[EXTRACTED INFORMATION — start]

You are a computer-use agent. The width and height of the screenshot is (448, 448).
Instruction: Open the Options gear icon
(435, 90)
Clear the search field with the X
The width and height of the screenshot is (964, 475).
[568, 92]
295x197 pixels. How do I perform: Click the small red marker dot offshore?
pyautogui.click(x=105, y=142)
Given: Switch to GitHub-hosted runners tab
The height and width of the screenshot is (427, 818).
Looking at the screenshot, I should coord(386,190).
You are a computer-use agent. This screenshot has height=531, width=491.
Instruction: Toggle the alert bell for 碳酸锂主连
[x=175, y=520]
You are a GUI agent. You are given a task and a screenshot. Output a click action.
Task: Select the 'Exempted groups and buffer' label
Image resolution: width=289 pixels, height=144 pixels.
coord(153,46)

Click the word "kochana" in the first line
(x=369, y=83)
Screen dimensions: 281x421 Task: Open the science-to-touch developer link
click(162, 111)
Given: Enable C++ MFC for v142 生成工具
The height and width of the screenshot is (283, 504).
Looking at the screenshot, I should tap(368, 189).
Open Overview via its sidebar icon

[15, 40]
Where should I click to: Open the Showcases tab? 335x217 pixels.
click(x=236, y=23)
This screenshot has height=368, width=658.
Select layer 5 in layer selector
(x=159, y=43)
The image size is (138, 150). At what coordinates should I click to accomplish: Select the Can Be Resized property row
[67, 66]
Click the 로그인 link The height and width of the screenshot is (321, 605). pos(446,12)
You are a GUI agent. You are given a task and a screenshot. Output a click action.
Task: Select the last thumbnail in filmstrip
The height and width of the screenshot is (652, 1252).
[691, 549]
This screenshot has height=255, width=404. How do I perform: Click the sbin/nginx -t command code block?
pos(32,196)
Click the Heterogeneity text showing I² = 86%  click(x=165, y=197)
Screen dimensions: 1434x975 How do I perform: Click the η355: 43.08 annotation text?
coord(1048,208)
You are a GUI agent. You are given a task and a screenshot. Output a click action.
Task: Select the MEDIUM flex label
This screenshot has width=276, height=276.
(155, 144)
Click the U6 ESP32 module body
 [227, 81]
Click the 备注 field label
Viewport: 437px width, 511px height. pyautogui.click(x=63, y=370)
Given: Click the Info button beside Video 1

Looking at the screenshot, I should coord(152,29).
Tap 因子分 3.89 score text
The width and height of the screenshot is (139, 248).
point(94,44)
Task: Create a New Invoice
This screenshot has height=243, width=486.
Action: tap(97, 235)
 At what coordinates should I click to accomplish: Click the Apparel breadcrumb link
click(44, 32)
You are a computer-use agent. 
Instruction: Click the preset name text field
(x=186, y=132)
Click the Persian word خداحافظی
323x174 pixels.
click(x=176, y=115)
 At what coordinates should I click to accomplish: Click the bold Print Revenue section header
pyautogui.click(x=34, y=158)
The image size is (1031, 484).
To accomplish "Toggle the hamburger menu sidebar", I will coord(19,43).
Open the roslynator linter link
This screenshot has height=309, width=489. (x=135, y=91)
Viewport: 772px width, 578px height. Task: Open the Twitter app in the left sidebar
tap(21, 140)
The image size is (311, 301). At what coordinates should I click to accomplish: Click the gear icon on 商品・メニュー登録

[EXTRACTED INFORMATION — finish]

### WORK TASK
Up to and including the line with "Given: Switch to GitHub-hosted runners tab", repeat the entries exactly, beginning at their first line.

### REPLY TO THE TASK
You are a computer-use agent. The width and height of the screenshot is (448, 448).
Instruction: Open the Options gear icon
(435, 90)
Clear the search field with the X
The width and height of the screenshot is (964, 475).
[568, 92]
295x197 pixels. How do I perform: Click the small red marker dot offshore?
pyautogui.click(x=105, y=142)
Given: Switch to GitHub-hosted runners tab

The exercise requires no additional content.